7. Audits. Service Provider will make available to Customer all information necessary to demonstrate compliance with this DPA, and may satisfy this obligation by undergoing, and providing to Customer a report reflecting, an annual audit of Service Provider’s policies and technical and organizational measures by a qualified, independent auditor using an appropriate and accepted control standard or framework, such as a SOC-2, Type 2 Report. If Customer has a reasonable objection that the information provided is not sufficient to demonstrate Service Provider’s compliance with this DPA, Service Provider will allow for and contribute to audits, including inspections, conducted by Customer or another auditor mandated by Customer. The Parties agree that such audits and inspections will be conducted with at least fourteen (14) days’ prior written notice to Service Provider and not more than once in any 12 month period, unless required by a data protection authority or in connection with a Security Breach within Service Provider’s system or that of a Subprocessor that involves Personal Data.

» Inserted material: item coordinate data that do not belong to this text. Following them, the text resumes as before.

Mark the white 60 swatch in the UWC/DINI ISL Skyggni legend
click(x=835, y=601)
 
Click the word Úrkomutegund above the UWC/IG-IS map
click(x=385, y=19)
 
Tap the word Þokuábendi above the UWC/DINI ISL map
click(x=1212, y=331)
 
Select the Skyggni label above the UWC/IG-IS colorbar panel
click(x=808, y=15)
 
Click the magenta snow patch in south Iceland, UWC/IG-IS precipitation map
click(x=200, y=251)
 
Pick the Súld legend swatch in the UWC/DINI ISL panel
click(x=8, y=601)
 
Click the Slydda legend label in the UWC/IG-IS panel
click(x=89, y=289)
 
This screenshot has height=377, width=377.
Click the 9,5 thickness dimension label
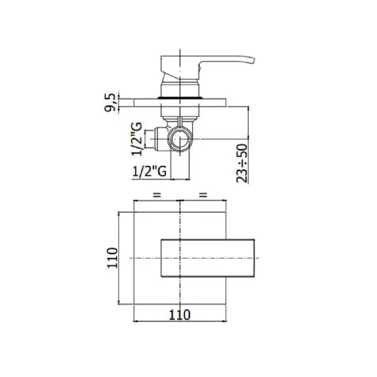[x=110, y=102]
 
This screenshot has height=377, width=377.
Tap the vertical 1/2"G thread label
[x=137, y=139]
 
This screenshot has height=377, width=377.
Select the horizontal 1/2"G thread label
[x=149, y=171]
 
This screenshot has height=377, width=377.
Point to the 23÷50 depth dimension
[x=242, y=163]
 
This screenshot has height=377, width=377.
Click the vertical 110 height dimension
[x=112, y=258]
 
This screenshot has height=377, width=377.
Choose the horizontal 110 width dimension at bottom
[x=179, y=314]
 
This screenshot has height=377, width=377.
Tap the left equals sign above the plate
[x=157, y=195]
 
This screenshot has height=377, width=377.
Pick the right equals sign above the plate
[x=203, y=195]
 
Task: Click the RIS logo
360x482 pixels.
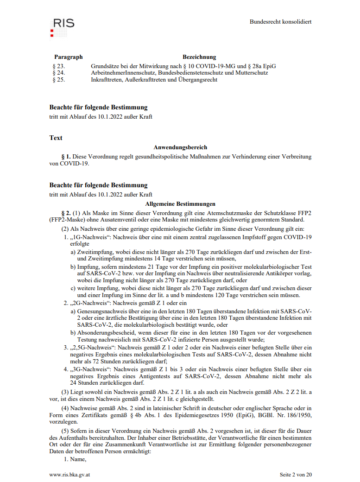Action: tap(62, 27)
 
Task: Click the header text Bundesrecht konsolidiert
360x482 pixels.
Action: tap(280, 22)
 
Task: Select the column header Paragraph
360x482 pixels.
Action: tap(68, 57)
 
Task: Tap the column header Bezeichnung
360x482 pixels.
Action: tap(199, 57)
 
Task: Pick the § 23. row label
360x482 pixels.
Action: tap(59, 66)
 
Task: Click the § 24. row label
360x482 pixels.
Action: tap(59, 73)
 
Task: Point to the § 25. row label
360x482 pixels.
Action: tap(59, 79)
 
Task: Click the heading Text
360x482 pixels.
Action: tap(56, 138)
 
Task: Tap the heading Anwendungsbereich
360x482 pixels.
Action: tap(180, 147)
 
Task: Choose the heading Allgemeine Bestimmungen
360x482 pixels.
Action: tap(180, 203)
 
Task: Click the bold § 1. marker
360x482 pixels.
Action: tap(66, 157)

In no case will Customer have any right to access by any means whatsoever the information or personal data of a third party or that is otherwise subject to a confidentiality obligation owed to a third party; information or systems that would, in Service Provider’s discretion, compromise Service Provider’s security; or any trade secrets or proprietary business information.

8. Return or Destruction of Personal Data. Except to the extent required otherwise by Data Protection Laws, Service Provider will, at Customer’s written request, return to Customer and/or securely destroy all Personal Data.

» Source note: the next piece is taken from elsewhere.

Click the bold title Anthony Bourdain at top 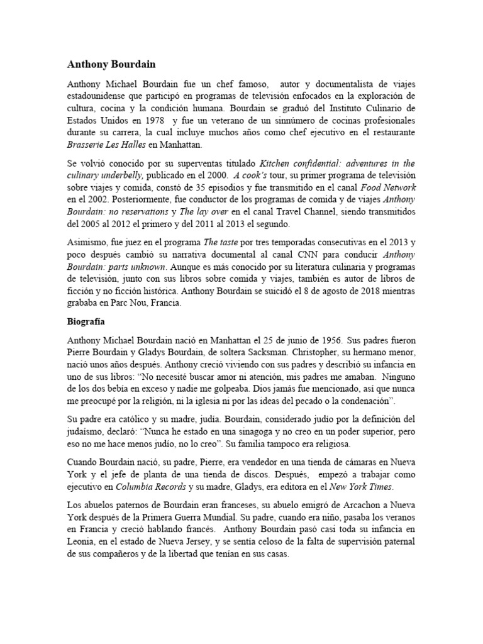(112, 64)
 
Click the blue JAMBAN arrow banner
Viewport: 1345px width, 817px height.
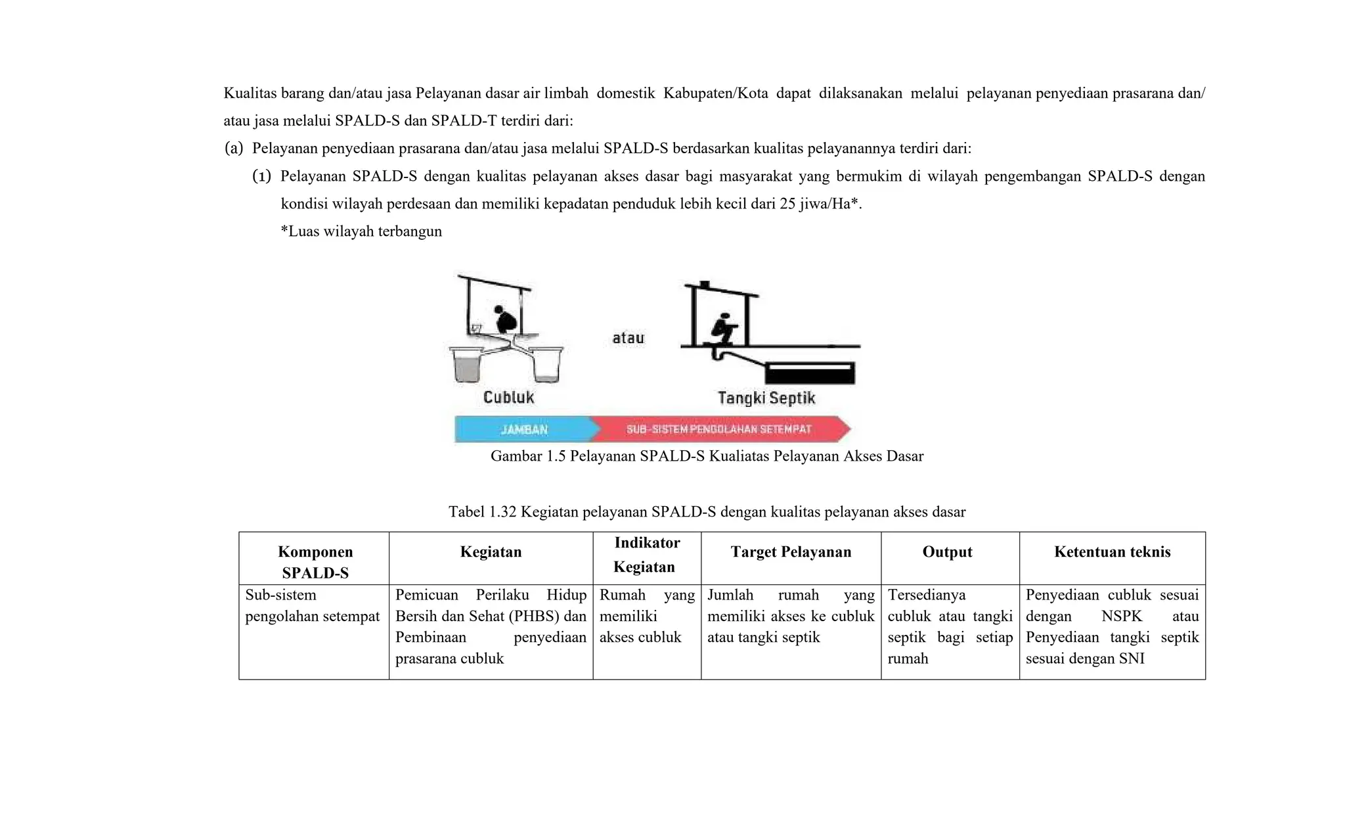(523, 429)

9. Deidentified Information. Customer acknowledges and agrees that Service Provider may, as permitted by Data Protection Laws, and without limiting any data rights provisions set forth in each Agreement, collect, use and process aggregated, de-identified, and other non-identifiable data derived from the Services to improve its operations, enhance the features, functions, and performance of the Services, for benchmarking, reporting across Service Provider’s customer base, to develop industry reports, to develop general statements regarding the performance and capabilities of Service Provider’s products and services across Service Provider’s customer base, and to create new products and services offerings, provided such data is not Personal Data.

10. Miscellaneous.

‍a. Notwithstanding anything to the contrary in any Agreement or this DPA, the liability of each Party under this DPA is subject to the exclusions and limitations of liability set out in the applicable Agreement.

b. Any claims against Service Provider under this DPA may only be brought by the Customer entity that is a party to the applicable Agreement against the Service Provider entity that is a party to the applicable Agreement.

c. This DPA will be governed by and construed in accordance with governing law and jurisdiction provisions in the applicable Agreement, and subject to the dispute resolution provisions, if any, set forth in the applicable Agreement, in each case unless required otherwise by Data Protection Laws.

11. Survival. The provisions of this DPA survive the termination or expiration of the Agreement for so long as Service Provider or its Subprocessors Process Personal Data.